Extract to read:

-- begin --

Gov. Rick Perry recently signed House Bill 5 into law, which reduced the number of STAAR end-of-course exams from 15 to five. Last year’s freshmen were the first group of students to take the more rigorous STAAR. But parents across the state pushed back against having their children take the 15 high-stakes exams needed to graduate.

While districts welcome the changes, administrators said the high rate of failure for the English writing exams — statewide 54 percent of students passed Writing I and 53 percent passed Writing II — means nearly half of the high school students in the state will need to prepare for and retake the exams.

“In the long run, there will be a small amount of savings” realized by cutting the number of tests from 15 to five, said Bill Caritj, chief performance officer for the Austin school district. “However, statewide, the biggest challenge seems to be in writing, and English I and English II are still graduation requirements.”

The new requirements absolved students who failed any of the eliminated exams, which include geometry, Algebra II, English III, chemistry, physics, world geography and world history.

While the new law combines the English reading and writing into one exam, those students who failed one of the writing exams must still retake them. The combined English and writing exams won’t be available until next year.

In the Round Rock school district, about 2,000 students have been identified for retesting, but, with district closures during the summer, officials couldn’t provide cost estimates for the test preparation and proctoring.

In Leander, about 1,330 students were projected to take 2,200 tests across all subject areas, costing the district about $13,000. A total of 11 review sessions were offered between June 17 and July 2 and were estimated to cost up to $12,000.

Bastrop’s district had students eligible for 1,400 STAAR retakes this summer, and the Del Valle district reported 1,852 retests. Individual students might have failed more than one of the tests.

Those who fail the tests again, or don’t retake them over the summer, will have another chance in December.

-- end --

Problem A: Rewrite only the rows starting with the line containing "The width and height of the screenshot is (1366, 702)." and going on through the line containing "center [493, 90].", replacing "Gamma" with "Delta" and changing nothing else.

Data entries:
-- begin --

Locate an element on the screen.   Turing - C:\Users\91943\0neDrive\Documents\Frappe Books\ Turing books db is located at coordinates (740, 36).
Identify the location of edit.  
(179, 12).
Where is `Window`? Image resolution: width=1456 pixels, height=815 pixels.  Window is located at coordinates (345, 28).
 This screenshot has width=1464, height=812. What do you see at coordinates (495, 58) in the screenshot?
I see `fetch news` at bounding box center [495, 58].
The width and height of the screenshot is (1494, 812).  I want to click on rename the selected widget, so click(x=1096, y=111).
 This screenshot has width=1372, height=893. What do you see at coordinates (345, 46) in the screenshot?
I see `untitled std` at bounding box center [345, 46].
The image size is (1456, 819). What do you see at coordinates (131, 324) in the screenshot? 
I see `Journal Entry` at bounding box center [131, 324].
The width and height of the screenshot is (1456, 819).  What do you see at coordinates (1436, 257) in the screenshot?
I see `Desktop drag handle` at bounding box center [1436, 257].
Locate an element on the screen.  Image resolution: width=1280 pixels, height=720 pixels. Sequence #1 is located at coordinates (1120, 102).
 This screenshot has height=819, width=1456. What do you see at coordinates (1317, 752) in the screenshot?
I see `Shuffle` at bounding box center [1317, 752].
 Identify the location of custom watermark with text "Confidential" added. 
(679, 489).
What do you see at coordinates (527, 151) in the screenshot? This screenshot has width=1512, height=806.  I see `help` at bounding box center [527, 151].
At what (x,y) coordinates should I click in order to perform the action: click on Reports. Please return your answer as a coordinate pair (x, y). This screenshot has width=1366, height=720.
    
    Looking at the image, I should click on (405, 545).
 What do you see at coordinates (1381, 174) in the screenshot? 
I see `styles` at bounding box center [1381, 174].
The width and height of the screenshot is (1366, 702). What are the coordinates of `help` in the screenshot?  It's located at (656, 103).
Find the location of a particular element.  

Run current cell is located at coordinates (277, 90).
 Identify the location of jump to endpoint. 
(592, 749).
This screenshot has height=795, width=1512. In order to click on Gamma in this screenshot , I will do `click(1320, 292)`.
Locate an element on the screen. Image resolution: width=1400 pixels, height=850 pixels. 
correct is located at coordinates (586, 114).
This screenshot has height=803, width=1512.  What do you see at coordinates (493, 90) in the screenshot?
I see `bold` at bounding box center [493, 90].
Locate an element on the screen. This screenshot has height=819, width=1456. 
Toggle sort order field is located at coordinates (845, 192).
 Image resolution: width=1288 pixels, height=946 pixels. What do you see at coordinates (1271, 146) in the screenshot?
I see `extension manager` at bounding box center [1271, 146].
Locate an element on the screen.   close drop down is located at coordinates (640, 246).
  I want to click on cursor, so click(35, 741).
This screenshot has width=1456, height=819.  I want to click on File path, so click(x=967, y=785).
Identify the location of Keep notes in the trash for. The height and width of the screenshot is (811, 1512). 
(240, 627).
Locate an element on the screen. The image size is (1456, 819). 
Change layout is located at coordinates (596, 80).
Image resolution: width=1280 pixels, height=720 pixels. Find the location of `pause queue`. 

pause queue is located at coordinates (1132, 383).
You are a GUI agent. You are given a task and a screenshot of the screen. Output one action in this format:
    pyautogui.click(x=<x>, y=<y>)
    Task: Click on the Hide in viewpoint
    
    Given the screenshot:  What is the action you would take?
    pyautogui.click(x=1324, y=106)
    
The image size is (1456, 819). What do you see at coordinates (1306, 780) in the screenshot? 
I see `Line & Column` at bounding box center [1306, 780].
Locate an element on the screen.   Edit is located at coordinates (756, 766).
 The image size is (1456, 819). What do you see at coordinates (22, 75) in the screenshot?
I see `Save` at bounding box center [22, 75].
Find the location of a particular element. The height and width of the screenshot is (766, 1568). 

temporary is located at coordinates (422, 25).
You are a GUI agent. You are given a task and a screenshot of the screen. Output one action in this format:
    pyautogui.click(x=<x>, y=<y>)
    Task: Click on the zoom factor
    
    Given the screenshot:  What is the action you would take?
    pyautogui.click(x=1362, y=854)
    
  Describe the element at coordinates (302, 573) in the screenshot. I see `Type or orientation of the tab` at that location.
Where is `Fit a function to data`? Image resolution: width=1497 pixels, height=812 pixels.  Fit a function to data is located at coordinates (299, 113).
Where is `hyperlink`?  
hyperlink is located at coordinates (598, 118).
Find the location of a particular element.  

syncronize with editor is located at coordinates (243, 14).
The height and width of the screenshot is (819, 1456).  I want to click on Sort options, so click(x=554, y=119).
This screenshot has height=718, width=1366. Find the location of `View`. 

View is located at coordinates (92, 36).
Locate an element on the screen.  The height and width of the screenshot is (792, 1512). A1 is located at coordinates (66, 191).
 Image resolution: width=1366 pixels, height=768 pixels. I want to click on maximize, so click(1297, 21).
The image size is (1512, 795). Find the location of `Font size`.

-- end --

Problem B:
Answer these questions from the article on STAAR exams, one per line:
(i) To how many end-of-course exams did House Bill 5 reduce the STAAR requirement?
(ii) What percentage of students statewide passed Writing II?
(iii) How many retests did the Del Valle district report?

Answer A:
The width and height of the screenshot is (1366, 702). What are the coordinates of `help` in the screenshot?  It's located at (656, 103).
Find the location of a particular element.  

Run current cell is located at coordinates (277, 90).
 Identify the location of jump to endpoint. 
(592, 749).
This screenshot has height=795, width=1512. In order to click on Delta in this screenshot , I will do `click(1320, 292)`.
Locate an element on the screen. Image resolution: width=1400 pixels, height=850 pixels. 
correct is located at coordinates (586, 114).
This screenshot has height=803, width=1512.  What do you see at coordinates (493, 90) in the screenshot?
I see `bold` at bounding box center [493, 90].

Answer B:
(i) Five
(ii) 53 percent
(iii) 1,852